**Supplied records**
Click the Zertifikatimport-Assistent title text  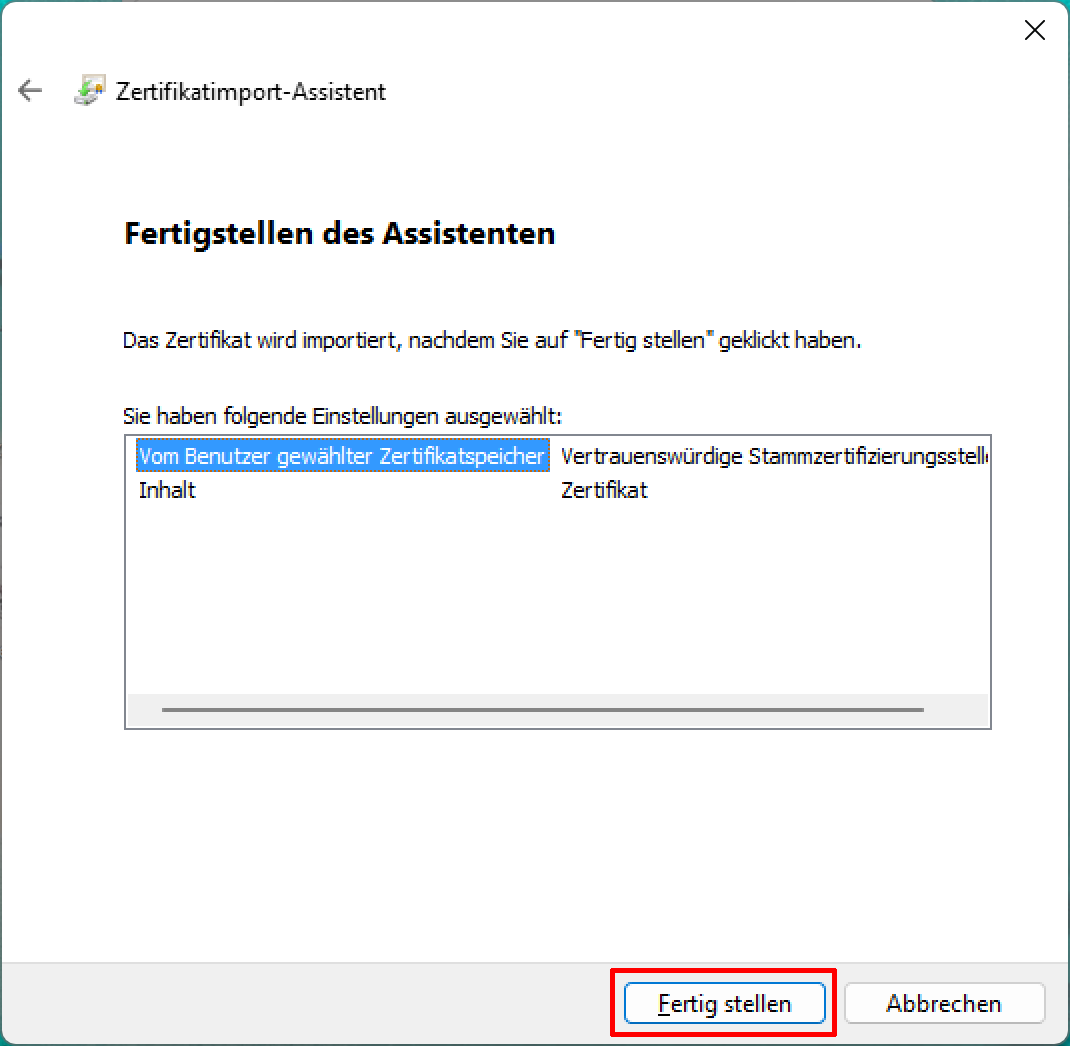pos(250,91)
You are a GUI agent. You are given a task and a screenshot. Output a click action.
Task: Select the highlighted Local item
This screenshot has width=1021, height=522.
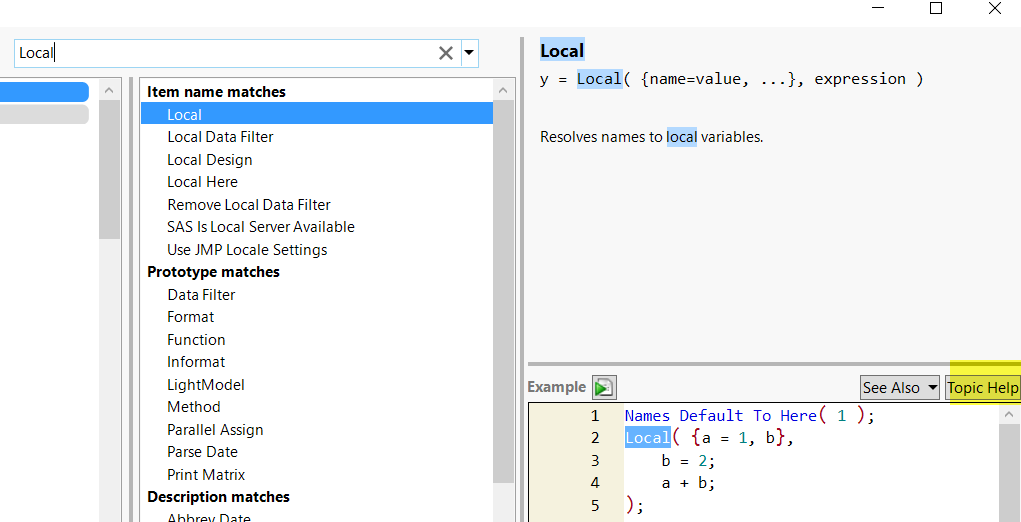(185, 115)
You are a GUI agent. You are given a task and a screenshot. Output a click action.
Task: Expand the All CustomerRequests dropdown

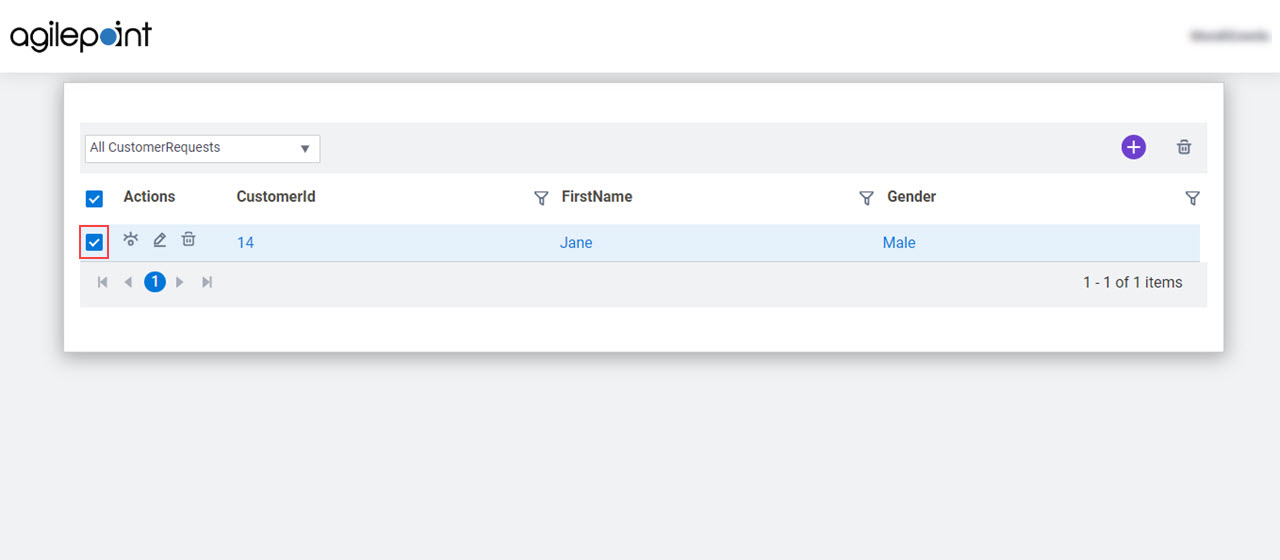click(x=202, y=148)
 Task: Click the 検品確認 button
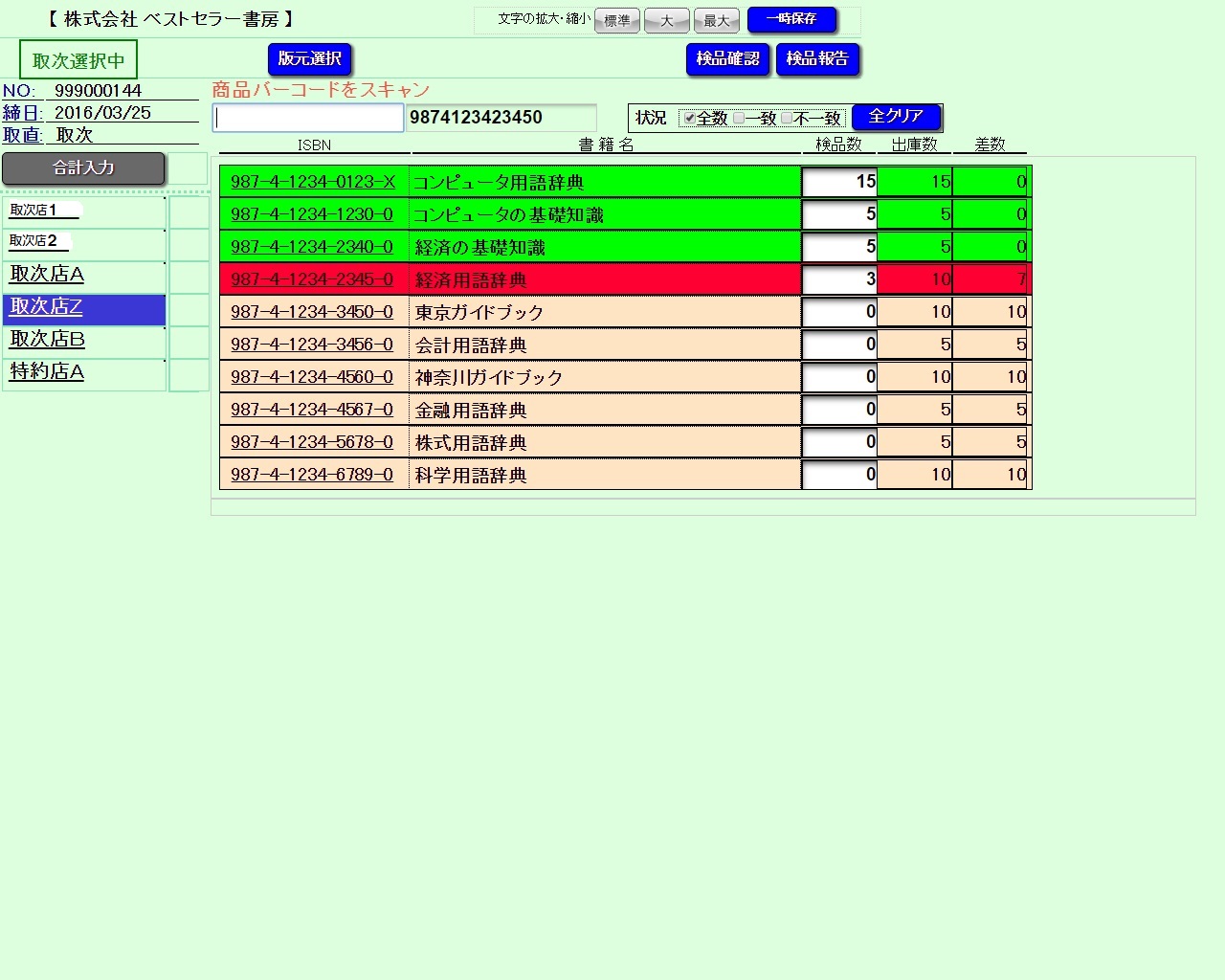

**Problem description**
Repeat the lines exactly, starting with the line that contains "Task: Select the highlighted Local item" and ending with the last line of the entries. Keep both of those lines but no pictures.

**Answer for this exercise**
Task: Select the highlighted Local item
This screenshot has width=1021, height=522.
(185, 115)
You are a GUI agent. You are given a task and a screenshot. Output a click action.
Task: Expand the All CustomerRequests dropdown

click(x=202, y=148)
 Task: Click the 検品確認 button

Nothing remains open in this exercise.